Jose Santacruz Londono, alias "The Student" and alleged number three man in the Cali cocaine cartel, calmly unscrewed the one-way mirror from his prison interrogation room, climbed through into the empty viewing room and out to a waiting getaway vehicle in the prison yard.

The guards at Bogota's maximum security La Picota prison politely waved the vehicle through.

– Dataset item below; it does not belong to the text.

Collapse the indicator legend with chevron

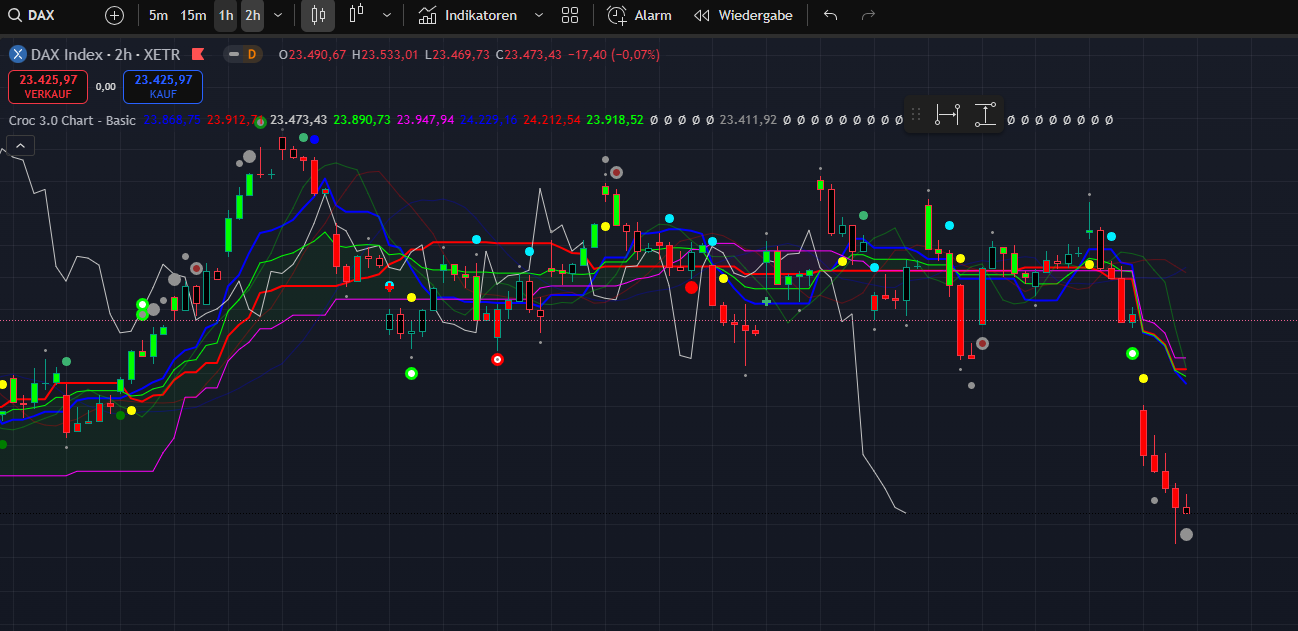click(22, 146)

Its occupants had earlier flashed identity documents from the Attorney-General's office, and a similar vehicle had brought bona-fide government interrogators to the jail earlier in the day.

Thursday's cool escape was the biggest setback for President Ernesto Samper since his police and troops detained Santacruz and five other alleged leaders of the Cali cartel in a three-month sweep last summer.

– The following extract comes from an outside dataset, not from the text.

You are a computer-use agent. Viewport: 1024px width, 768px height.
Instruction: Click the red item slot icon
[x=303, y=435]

The smooth way in which Santacruz, 53, pulled off the escape from what is supposed to be the most secure prison in the nation stunned Colombians and infuriated US diplomats and anti-narcotics agents who have long suspected that the cartel's tentacles reach to "the highest levels of government". A US diplomat said: "There's something rotten here."

To make matters worse, Santacruz escaped almost at the moment a new Justice Minister, Carlos Medellin, was sworn in and was promising swift trials for the alleged cartel bosses. Colonel Norberto Pelaez, director of the national prison system, has resigned.

The escape could hardly have come at a worse time for Mr Samper, who has been accused by his former campaign manager of accepting cocaine money from the Cali cartel while campaigning in 1994. The President insists any such money came in without his knowledge but polls show most Colombians do not believe him.

Colombian police are offering a $2m (pounds 1.3m) reward for Santacruz's recapture.